_Given problem:_ Copy the stretch of the shergottite passage from "Shergottites are mafic" through "and some plagioclase.", swapping "plagioclase" for "feldspar".

_Source excerpt:_

Meteorite Monday: Shergottites

You know that moment in life when you stumble across an idea or an object that incapacitates your words and thoughts? When you know that you’re looking at something truly unique that few have seen? Having the chance to photograph this thin section was one of them.

A shergottite from the Cascadia Meteorite Laboratory. (Image taken by author)

You see, this meteorite is a piece of martian basalt. Normally, neither one of those words would excite me. Basalt just bores me and Mars is an overhyped, rusted out piece of the same rock (blasphemous, I know- may the space gods forgive me). But this, this was a plastic slip-case covered piece of the Red Planet in the palm of my hand. To say it was a humbling experience would be an understatement.

Shergottites are mafic to ultramafic in composition. For the non-geology folk out there, this simply refers to the mineral composition of the rock. Think of mafic as being shorthand for high in magnesium (Mg) and iron (F). These rocks are predominantly made from minerals that crystallized at great depths in the martian crust. Such minerals would include olivines, pyroxenes and some plagioclase.

_Records shown:_
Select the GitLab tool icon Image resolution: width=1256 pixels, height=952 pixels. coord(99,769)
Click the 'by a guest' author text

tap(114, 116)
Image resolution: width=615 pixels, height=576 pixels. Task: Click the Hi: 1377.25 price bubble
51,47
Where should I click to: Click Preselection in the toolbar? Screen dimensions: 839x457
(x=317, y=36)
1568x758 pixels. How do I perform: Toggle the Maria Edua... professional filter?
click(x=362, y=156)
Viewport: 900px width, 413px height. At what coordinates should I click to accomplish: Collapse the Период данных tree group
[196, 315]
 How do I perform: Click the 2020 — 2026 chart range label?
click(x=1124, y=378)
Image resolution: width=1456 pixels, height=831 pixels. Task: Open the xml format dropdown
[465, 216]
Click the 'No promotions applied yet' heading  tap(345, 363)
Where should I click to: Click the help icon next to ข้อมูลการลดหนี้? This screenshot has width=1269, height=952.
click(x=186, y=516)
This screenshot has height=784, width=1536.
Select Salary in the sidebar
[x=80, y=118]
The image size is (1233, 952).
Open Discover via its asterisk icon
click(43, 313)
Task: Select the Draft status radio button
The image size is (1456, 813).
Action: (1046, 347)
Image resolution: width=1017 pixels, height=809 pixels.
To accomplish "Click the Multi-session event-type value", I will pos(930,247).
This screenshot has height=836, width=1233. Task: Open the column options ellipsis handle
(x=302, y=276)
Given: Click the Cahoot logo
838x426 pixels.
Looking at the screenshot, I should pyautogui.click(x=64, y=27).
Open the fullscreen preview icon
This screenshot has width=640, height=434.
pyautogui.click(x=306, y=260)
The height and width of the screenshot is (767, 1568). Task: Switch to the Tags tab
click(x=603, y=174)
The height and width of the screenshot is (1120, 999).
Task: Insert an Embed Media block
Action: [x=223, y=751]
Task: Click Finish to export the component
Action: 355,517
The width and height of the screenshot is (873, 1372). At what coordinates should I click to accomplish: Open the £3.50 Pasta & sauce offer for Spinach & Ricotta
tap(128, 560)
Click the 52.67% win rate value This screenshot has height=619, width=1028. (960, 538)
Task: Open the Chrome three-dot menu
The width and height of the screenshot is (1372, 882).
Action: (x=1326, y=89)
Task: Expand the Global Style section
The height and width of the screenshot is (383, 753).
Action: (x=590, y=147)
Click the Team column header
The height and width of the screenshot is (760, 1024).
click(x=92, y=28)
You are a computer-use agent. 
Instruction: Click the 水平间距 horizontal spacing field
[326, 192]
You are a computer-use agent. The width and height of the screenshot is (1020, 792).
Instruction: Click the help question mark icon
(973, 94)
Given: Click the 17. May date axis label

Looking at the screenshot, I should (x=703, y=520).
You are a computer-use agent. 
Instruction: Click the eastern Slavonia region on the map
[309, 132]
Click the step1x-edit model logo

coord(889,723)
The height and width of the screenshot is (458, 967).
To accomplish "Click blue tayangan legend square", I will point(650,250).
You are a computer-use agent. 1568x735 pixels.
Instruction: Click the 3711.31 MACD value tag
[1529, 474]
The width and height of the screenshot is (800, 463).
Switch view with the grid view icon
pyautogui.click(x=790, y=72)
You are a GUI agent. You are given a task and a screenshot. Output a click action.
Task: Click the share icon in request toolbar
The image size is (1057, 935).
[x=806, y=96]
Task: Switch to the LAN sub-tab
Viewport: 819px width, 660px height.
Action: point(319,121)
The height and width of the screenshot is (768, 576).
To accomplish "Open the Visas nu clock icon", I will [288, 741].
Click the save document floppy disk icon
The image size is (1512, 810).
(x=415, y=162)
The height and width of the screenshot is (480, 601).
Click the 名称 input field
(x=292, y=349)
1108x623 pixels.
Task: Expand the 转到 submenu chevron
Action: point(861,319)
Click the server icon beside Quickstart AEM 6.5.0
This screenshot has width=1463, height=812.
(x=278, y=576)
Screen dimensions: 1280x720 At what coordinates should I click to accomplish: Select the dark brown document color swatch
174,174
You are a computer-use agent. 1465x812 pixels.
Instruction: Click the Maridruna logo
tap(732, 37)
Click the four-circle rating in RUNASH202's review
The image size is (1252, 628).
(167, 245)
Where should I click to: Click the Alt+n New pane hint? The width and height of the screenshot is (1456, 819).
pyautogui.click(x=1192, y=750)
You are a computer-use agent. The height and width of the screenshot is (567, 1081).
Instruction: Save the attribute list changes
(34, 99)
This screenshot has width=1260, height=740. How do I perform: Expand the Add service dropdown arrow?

_Correct result:_
Shergottites are mafic to ultramafic in composition. For the non-geology folk out there, this simply refers to the mineral composition of the rock. Think of mafic as being shorthand for high in magnesium (Mg) and iron (F). These rocks are predominantly made from minerals that crystallized at great depths in the martian crust. Such minerals would include olivines, pyroxenes and some feldspar.